• TEXTO FUENTE:
▬▬▬

Quien canta su mal espanta

L

os hijos casi nunca conocen el miedo de sus padres, el atroz miedo del mundo adulto. Todos hemos visto llorar a un niño de miedo, de angustia, a la puerta de la guardería, cuando el lobo se come a Caperucita en el espectáculo de títeres o cuando se rompe un juguete y se aproximan sin saberlo a la idea de la muerte.

Nuestro mayor éxito como adultos es calmarles ese miedo; les decimos que todo irá bien, los acurrucamos, les contamos algún cuento, les cantamos una canción y funciona, funciona exactamente igual que con los adultos, aunque lo practicamos menos, las dos cosas, la de pedir auxilio cuando tenemos miedo y la de calmar con cuentos y canciones.

Hace unos días, viendo “Perfect Days” (2023), la preciosa película de Wim Wenders, sentía la paz que transmite el personaje cuando transita por Tokio en su furgoneta escuchando las canciones de The Kinks, Otis Redding o la de Lou Reed que da nombre a la película, “Perfect Day”. Solo con escuchar sus canciones favoritas, el protagonista ya tiene suficiente para estar en paz. Aunque no es solamente eso lo que le sucede, el limpiador de los baños públicos al que interpreta Koji Yakusho encuentra satisfacción en muchas otras pequeñas cosas que pasan cada día si atendemos, como la luz que se filtra entre los árboles, los libros o un gustoso baño caliente seguido de una rica cena.

▬▬▬

• CONSIGNA A:
Enumera, por favor, los artistas musicales cuyas canciones escucha el protagonista en su furgoneta, según el texto.
• CONSIGNA B:
Transcribe del texto el tramo que va desde “Hace unos días, viendo” hasta “una rica cena.”.
Los datos provienen de una fuente distinta.

• EXTRACTO DE ORIGEN:
▬▬▬

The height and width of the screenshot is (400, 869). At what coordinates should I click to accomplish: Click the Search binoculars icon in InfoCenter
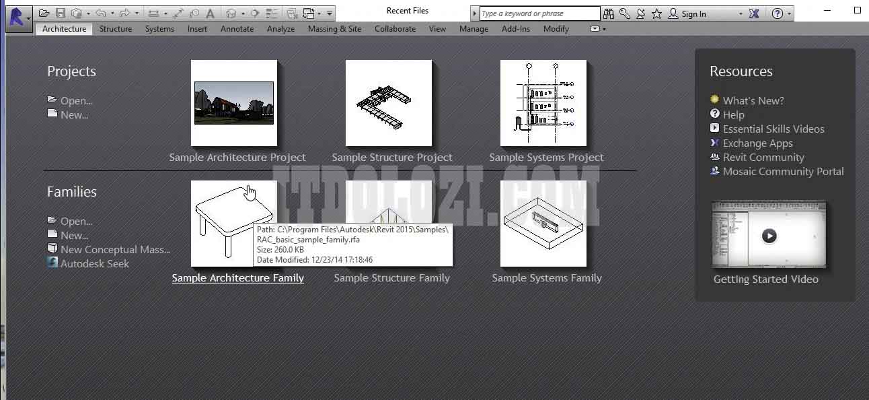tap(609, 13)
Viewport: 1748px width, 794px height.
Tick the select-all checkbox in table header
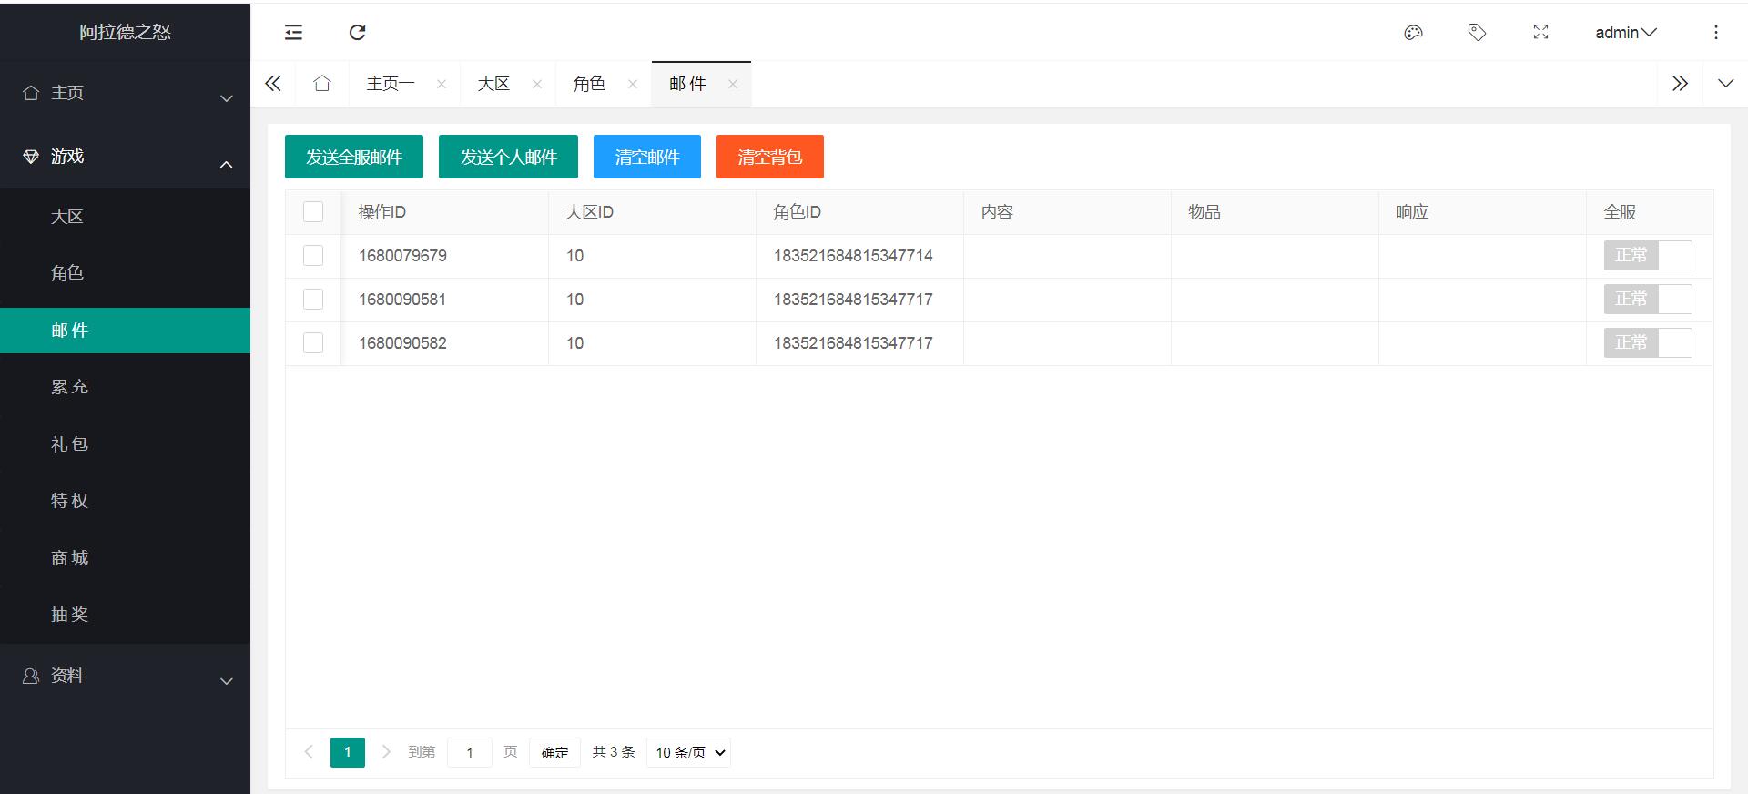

▬▬▬

• RESULTADO ESPERADO A:
- The Kinks
- Otis Redding
- Lou Reed

• RESULTADO ESPERADO B:
Hace unos días, viendo “Perfect Days” (2023), la preciosa película de Wim Wenders, sentía la paz que transmite el personaje cuando transita por Tokio en su furgoneta escuchando las canciones de The Kinks, Otis Redding o la de Lou Reed que da nombre a la película, “Perfect Day”. Solo con escuchar sus canciones favoritas, el protagonista ya tiene suficiente para estar en paz. Aunque no es solamente eso lo que le sucede, el limpiador de los baños públicos al que interpreta Koji Yakusho encuentra satisfacción en muchas otras pequeñas cosas que pasan cada día si atendemos, como la luz que se filtra entre los árboles, los libros o un gustoso baño caliente seguido de una rica cena.